Prompt:
Which lines in the records below mention the word "Data"? Copy each one out.

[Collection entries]
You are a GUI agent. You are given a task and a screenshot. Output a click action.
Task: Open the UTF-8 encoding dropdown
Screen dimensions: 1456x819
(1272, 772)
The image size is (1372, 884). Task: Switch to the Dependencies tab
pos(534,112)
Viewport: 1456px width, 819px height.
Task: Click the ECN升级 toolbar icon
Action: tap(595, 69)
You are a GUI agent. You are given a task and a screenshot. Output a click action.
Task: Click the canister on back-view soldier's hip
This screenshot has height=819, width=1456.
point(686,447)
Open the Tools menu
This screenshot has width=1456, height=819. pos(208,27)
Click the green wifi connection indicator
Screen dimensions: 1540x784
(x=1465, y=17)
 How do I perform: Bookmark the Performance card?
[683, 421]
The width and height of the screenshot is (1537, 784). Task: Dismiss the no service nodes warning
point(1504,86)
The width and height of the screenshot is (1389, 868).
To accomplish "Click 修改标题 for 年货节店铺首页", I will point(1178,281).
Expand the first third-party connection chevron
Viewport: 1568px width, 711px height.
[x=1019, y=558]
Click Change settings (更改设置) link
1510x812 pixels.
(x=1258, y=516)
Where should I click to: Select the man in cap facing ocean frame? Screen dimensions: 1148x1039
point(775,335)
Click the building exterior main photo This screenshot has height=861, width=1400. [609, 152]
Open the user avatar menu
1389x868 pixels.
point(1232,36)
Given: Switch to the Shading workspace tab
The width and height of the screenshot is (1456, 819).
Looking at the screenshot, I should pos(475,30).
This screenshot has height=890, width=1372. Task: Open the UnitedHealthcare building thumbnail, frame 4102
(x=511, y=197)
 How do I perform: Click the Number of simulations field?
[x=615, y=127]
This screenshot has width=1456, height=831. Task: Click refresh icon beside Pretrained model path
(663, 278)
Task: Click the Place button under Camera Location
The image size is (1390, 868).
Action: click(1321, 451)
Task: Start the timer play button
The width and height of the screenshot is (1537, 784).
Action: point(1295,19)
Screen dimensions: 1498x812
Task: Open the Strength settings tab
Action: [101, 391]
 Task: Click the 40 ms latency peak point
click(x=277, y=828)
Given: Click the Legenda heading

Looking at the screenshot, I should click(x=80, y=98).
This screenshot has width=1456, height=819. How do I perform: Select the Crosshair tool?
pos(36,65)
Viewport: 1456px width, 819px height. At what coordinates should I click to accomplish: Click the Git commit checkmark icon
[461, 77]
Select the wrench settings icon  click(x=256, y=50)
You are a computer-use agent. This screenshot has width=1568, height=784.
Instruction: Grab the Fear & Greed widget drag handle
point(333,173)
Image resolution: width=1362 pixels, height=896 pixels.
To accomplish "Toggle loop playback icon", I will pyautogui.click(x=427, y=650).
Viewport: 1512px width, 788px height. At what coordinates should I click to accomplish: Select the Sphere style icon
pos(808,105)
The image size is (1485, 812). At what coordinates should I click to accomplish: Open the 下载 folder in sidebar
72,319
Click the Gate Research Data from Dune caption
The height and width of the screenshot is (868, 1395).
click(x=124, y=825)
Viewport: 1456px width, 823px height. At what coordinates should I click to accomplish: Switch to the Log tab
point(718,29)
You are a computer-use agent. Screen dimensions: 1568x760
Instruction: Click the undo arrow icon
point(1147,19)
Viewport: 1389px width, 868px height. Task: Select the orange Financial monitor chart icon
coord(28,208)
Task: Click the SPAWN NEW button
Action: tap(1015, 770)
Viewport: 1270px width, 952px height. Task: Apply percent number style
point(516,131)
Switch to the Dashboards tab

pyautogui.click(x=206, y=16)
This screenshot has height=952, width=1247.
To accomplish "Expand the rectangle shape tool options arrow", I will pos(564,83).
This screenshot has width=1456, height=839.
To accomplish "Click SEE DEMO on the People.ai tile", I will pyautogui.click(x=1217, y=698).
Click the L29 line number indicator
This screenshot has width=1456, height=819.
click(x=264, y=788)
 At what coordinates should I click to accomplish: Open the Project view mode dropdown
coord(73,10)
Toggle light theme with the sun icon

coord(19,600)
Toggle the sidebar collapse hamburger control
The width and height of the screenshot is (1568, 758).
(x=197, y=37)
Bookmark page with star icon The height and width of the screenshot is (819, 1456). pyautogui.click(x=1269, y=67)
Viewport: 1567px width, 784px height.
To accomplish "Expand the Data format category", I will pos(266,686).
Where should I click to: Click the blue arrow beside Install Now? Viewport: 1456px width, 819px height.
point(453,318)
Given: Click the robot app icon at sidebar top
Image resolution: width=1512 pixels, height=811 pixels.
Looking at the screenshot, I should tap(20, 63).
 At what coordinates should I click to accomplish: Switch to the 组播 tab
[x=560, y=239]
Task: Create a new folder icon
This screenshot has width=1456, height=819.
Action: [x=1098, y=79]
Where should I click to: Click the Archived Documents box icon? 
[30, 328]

Output of the exercise:
Click the Gate Research Data from Dune caption
To accomplish "Expand the Data format category", I will pos(266,686).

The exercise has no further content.